__DOCUMENT EXTRACT__
------------------------------------------------------------------------
The 3 entity types are "owner", "group", and "others". The 3 permissions types are "read", "write", and "execute". And the permission types are assigned a numerical value.
Read ( r ) - 4
Write ( w ) - 2
Execute ( x ) - 1
You've probably seen tutorials where someone runs a "chmod" command followed by some numbers, like "750". The numbers are a combination of the 3 types summed together, or none at all. Though, some values aren't valid in practice.
0 - No permissions
1 - Execute only (doesn't work, in practice, since you can't read the file to execute it)
2 - Write only (technically works, I can't think of a real world use case)
3 (2+1) - Write and execute (same as 1 and 2, doesn't really make sense)
4 - Read only
5 (4 + 1) - Read and execute
6 (4 + 2) - Read and write
7 (4 + 2 +1) - Read, write, and execute
Now let's talk about the example chmod value above, "750". The position of each number in that represents one of the 3 entity types.
7 - The first position represents the permissions you are assigning the "owner" entity. In this case full "rwx" permissions.
5 - The second position represents the permissions you are assigning the "group" entity. In this case "r-x" permissions. The group entity can represent more than one individual user, if that group has more than one user. Whereas the "owner" represents an individual user.
0 - The third position represents "others". Any user that isn't the individual owner nor a member of the group entity.
That is pretty much it for the basics. Now let's look at an example and practice decoding it.
Let's focus on the MKV file. "chris" is the owner, "jellyfin" is the group. And the permissions are that "chris" has read and write permissions, "jellyfin" has read only permissions, "others' have no permissions.
Simple enough. Now let's talk about what ./ and ../ mean since it can be useful to know what they are.
./ - this essentially means "this directory", " 5 Centimeters per Second (2007)". Same permissions as the MKV but with execute permissions for both the owner and group.
../ - this means the parent directory, "Anime Movies". Again, same as the MKV plus execute for the owner and group.
Seems simple enough when looking at individual files and folders. But one the most common things I see is some variation of "I ran 'chmod 777' on my library and Jellyfin still can't see my files". And that is rooted in a fundamental misunderstanding of Linux permission concepts. Specifically the concept that for a user to be able to access a particular file they need permission to navigate through every single folder leading to the file.
Here is an example of a broken permission structure that would block jellyfin from reading a video. Let's practice finding where the problem lies, why, and how to fix them.
------------------------------------------------------------------------
__AVAILABLE DATA__
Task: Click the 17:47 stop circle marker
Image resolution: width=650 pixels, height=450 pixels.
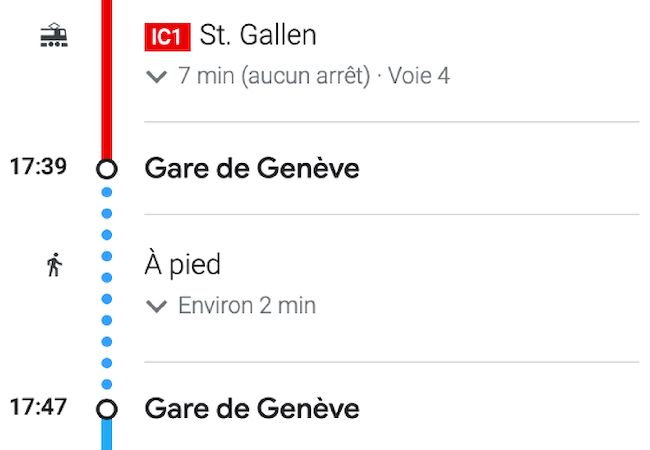Action: point(107,409)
------------------------------------------------------------------------
__EXERCISES TO COMPLETE__
**1)** Please say whether each statement agrees with the Linux permissions text, answering yes or no and quoting the words that decide it.
(a) Write is assigned the value 2.
(b) In "750", the second position stands for the owner.
(c) To access a file, a user needs permission to navigate through every folder leading to it.
**2)** Output the passage of the Linux permissions text between "Read ( r ) - 4" and "really make sense)", inclusive.
**3)** Answer these questions from the Linux permissions text.
(a) What numerical value does Execute have?
(b) In the MKV file example, what is the group?
(c) What does ../ mean?
The listing is separate material and has no connection to the Linux permissions text.

__SOLUTIONS TO THE EXERCISE__
**1)**
(a) Yes: "Write ( w ) - 2"
(b) No: "5 - The second position represents the permissions you are assigning the "group" entity."
(c) Yes: "for a user to be able to access a particular file they need permission to navigate through every single folder leading to the file"

**2)**
Read ( r ) - 4
Write ( w ) - 2
Execute ( x ) - 1
You've probably seen tutorials where someone runs a "chmod" command followed by some numbers, like "750". The numbers are a combination of the 3 types summed together, or none at all. Though, some values aren't valid in practice.
0 - No permissions
1 - Execute only (doesn't work, in practice, since you can't read the file to execute it)
2 - Write only (technically works, I can't think of a real world use case)
3 (2+1) - Write and execute (same as 1 and 2, doesn't really make sense)

**3)**
(a) 1
(b) "jellyfin"
(c) The parent directory, "Anime Movies"